December 12, 2014
Article by Jeffrey Winkleman, Tax Services Partner and Michael Brady, Tax Services Senior Manager, "Surprise! The Government has a Holiday Gift for your Business. Can you Open it?" Featured in Philadelphia Business Journal
Last Friday, the U.S. House of Representatives pulled a fast one. They approved a bill allowing several tax incentives that had expired at the end of 2013 to be extended through December 31 of this year. Although there is no certainty, it is likely that the bill will get final approval by the Senate and the President for 2014, and there is also broad consensus that the incentives will be extended into the future. There is even support for making the tax credits permanent, although that is not likely to happen at this time due to the budgetary impact.

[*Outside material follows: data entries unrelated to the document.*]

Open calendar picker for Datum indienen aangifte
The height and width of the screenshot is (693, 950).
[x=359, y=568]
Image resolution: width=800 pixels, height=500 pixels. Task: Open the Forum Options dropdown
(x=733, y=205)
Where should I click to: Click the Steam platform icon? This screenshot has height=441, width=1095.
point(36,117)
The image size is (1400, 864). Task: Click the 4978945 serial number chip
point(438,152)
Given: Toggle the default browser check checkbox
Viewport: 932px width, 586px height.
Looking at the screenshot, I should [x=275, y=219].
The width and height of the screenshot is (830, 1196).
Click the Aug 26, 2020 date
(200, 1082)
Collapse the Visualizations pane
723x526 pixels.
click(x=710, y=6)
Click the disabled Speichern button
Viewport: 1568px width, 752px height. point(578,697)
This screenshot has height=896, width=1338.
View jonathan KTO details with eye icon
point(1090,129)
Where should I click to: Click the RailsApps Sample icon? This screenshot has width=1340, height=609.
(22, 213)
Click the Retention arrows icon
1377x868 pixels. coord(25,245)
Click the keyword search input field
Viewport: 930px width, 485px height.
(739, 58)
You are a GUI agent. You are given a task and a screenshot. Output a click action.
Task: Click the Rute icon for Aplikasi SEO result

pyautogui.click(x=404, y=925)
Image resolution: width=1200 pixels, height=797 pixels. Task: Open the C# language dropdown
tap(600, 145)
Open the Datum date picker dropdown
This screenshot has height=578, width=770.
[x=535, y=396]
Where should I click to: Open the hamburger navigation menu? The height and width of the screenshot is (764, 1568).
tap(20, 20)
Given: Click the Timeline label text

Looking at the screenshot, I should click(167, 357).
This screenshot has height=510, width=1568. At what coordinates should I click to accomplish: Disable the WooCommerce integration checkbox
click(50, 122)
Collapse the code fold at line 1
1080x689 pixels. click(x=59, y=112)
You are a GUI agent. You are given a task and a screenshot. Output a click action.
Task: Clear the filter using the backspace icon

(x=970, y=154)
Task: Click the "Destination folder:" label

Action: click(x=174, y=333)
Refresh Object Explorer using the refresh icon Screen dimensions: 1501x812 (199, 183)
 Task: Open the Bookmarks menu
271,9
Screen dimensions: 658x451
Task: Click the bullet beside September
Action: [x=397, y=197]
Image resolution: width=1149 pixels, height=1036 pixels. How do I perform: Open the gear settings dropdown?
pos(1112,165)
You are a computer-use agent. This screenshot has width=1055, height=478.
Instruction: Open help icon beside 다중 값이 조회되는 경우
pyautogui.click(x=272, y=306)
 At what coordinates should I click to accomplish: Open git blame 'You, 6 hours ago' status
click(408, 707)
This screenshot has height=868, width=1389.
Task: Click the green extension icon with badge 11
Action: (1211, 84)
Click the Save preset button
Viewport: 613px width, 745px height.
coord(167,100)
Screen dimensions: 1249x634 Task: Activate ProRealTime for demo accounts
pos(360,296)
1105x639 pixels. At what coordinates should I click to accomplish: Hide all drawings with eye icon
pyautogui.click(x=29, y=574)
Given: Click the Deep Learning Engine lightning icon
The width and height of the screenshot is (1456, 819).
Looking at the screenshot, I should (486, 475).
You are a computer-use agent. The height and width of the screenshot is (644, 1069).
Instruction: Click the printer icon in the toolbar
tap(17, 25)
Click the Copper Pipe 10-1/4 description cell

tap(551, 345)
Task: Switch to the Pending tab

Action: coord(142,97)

When Congress addresses the credit beyond 2014, it is also likely that the incentive will be made more favorable by adjusting the calculation to make it simpler and to provide an increased credit, and the credit could apply to more businesses. One proposal calls for allowing the credit to offset a start-up company's payroll tax liability, so that even those companies who have not yet achieved profitability could take advantage of the credit.
The R&D tax credit is available to businesses that incur "qualified research expenditures." It is important to note that the research does not have to be successful or result in a product going to market; simply conducting qualified research activities is enough.